• **DOCUMENT SEGMENT**:
* BEGIN *

Preferably, the student machine learning system has an architecture differing from any of the teacher machine learning systems and/or wherein the student machine learning systems has a reduced architecture as compared to at least one of the teacher machine learning systems, wherein the reduced architecture of the student machine learning system comprises a reduced number of layers and/or connections between layers and/or a reduced number of parameters of the student machine learning system.
The time span elapsed from receiving the input data to outputting the output data-which may then be, optionally, further processed—may be smaller for the student compared to the respective teacher machine learning system. For example, the aforementioned time span may be significantly smaller, e.g., half as long or less. In other words, the execution speed of the student machine learning system in producing output data (once it receives input data) may be faster than the corresponding speed of the respective teacher system. For example, the execution speed may be twice as fast as the execution speed of the teacher machine learning system which produces the same kind of output data.
It may further be noted that the number of parameters of the student machine learning system may be a percentage of the number of parameters in at least one of the teacher machine learning systems.

* END *

• **INFORMATION SUPPLIED**:
* BEGIN *

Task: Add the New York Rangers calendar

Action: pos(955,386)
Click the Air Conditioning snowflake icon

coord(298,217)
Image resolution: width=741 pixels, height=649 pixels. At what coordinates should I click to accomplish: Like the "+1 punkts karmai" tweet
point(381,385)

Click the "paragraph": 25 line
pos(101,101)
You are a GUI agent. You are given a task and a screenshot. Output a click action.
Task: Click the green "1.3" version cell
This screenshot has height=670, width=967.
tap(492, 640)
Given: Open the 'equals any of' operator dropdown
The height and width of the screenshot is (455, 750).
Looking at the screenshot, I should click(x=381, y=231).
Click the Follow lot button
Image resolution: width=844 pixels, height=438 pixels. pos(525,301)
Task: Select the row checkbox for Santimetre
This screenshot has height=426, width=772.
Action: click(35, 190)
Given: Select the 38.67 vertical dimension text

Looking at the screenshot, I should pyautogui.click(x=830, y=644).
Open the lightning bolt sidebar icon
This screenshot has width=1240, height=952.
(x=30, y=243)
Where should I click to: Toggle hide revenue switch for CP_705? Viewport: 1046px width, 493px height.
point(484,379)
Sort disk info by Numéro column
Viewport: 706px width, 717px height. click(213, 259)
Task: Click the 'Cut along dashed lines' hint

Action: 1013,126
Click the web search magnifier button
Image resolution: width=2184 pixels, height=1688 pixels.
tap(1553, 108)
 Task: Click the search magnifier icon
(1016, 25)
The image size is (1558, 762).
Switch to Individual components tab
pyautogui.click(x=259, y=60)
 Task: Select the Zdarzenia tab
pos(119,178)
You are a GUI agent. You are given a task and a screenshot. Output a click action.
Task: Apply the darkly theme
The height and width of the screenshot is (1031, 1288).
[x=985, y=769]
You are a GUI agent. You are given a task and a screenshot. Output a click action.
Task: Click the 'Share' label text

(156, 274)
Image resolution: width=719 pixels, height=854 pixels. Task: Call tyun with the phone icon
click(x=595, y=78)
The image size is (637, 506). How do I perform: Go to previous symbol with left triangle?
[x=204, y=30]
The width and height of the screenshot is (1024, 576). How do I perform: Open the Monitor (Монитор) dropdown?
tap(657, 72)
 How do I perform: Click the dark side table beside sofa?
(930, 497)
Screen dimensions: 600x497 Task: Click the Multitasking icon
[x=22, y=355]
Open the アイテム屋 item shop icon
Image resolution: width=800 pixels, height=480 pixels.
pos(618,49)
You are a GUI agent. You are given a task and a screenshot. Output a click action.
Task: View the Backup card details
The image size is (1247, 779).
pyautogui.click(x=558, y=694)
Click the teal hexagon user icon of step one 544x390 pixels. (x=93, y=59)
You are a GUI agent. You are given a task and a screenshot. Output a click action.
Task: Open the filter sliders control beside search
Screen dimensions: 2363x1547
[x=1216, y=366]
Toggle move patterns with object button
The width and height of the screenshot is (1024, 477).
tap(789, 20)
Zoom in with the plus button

* END *

• **STATED GOAL 1**:
Retype part of the passage about student and teacher machine learning systems, beginning at the words "The time span" and stopping after the words "machine learning systems.".
• **STATED GOAL 2**:
Summarize the passage about student and teacher machine learning systems in two sentences.
Base your answers on the passage about student and teacher machine learning systems alone.

• **EXERCISE ANSWER 1**:
The time span elapsed from receiving the input data to outputting the output data-which may then be, optionally, further processed—may be smaller for the student compared to the respective teacher machine learning system. For example, the aforementioned time span may be significantly smaller, e.g., half as long or less. In other words, the execution speed of the student machine learning system in producing output data (once it receives input data) may be faster than the corresponding speed of the respective teacher system. For example, the execution speed may be twice as fast as the execution speed of the teacher machine learning system which produces the same kind of output data.
It may further be noted that the number of parameters of the student machine learning system may be a percentage of the number of parameters in at least one of the teacher machine learning systems.

• **EXERCISE ANSWER 2**:
The student machine learning system may have an architecture that differs from or is reduced compared to the teacher systems, with fewer layers, connections, or parameters, and its parameter count may be a percentage of a teacher system's. It may also produce output data faster than the respective teacher system, for example taking half as long or less, or running twice as fast.